Aluminum chloride hexahydrate, which has sweat gland-inhibiting capabilities, is the active ingredient in antiperspirants. Spray versions are easy to use in hard-to-reach areas of the body, which is why they make more sense for the feet than roll-on stick versions. Over-the-counter antiperspirants typically contain 10 to 15 percent of aluminum chloride hexahydrate, which may be enough for the underarms. However, to prevent foot sweat, the International Hyperhidrosis Society recommends concentrations of 30 percent or more.

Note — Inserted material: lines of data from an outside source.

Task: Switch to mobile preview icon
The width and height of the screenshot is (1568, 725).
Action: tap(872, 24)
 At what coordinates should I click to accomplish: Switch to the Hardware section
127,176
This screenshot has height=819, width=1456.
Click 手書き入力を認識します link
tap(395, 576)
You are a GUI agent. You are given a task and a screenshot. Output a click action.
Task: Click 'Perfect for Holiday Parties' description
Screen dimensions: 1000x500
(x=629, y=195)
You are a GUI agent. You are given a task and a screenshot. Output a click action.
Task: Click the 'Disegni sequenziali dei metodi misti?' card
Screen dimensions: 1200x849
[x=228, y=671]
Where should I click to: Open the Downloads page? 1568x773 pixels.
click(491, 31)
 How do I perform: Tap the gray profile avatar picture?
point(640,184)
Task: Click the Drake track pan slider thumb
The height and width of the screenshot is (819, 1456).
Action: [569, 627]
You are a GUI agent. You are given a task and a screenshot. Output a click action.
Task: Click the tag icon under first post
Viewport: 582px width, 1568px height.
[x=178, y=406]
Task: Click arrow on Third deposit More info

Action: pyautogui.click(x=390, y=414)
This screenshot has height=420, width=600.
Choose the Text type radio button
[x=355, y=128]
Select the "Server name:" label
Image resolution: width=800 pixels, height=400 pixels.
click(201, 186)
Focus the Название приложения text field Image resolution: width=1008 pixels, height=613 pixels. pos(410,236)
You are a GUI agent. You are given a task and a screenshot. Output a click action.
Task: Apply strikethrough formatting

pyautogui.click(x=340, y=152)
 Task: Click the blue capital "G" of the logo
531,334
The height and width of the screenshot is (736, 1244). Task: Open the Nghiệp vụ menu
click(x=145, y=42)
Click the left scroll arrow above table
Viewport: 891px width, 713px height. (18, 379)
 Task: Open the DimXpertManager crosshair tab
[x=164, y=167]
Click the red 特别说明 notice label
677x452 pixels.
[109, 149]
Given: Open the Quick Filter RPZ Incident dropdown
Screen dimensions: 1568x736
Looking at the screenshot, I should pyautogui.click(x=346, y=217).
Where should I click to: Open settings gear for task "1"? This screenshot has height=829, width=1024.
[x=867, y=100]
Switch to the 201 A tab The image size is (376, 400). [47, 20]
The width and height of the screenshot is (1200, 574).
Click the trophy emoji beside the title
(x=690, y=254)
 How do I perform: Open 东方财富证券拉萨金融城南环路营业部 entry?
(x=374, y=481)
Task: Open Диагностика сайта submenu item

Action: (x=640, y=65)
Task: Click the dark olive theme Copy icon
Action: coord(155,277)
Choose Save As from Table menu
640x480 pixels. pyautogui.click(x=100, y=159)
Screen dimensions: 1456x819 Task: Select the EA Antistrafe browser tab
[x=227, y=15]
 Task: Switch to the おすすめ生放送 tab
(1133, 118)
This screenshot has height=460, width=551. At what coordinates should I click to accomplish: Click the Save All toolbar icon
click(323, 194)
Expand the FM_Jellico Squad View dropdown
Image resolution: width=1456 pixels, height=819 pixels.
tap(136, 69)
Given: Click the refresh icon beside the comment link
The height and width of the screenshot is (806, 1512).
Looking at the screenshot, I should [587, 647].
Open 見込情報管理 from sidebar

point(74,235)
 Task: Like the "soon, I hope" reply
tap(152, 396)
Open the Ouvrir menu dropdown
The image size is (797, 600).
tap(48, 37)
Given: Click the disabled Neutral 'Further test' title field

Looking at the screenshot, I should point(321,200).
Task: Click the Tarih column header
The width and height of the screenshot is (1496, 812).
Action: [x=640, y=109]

Prescription Antiperspirants

If your feet continue to sweat and slide around in your shoes despite over-the-counter antiperspirant, ask a doctor for a prescription version. These are commonly prescribed by podiatrists to help prevent hyperhidrosis because they are stronger than drugstore versions, and the the right strength of antiperspirant can help to prevent the infections and odors that are often associated with excessively sweaty feet. Test the formula while wearing an old pair of shoes or socks — prescription-grade antiperspirants may stain fabrics.

Skip Deodorants

Antiperspirants and deodorants are sometimes used interchangeably. If you suffer from foot odor from sweating, you may mistakenly reach for deodorant instead of an antiperspirant. While deodorant has fragrances and alcohols to mask odors, the ingredients don’t minimize sweat the way antiperspirants do. If excessive sweating is your problem, opt for antiperspirants to beat the sweat.

Lifestyle Changes

While antiperspirants can help control sweaty feet, they don't do the job alone. Wash your feet every day with a mild soap to help wash away bacteria. Dry your feet completely before spraying antiperspirant. If you wear socks, change them throughout the day, and spray a fresh coat of antiperspirant every day. It is important to avoid wearing the same pair of shoes two days in a row, particularly if you suffer from foot odor. This step can help save your favorite shoes from being ruined.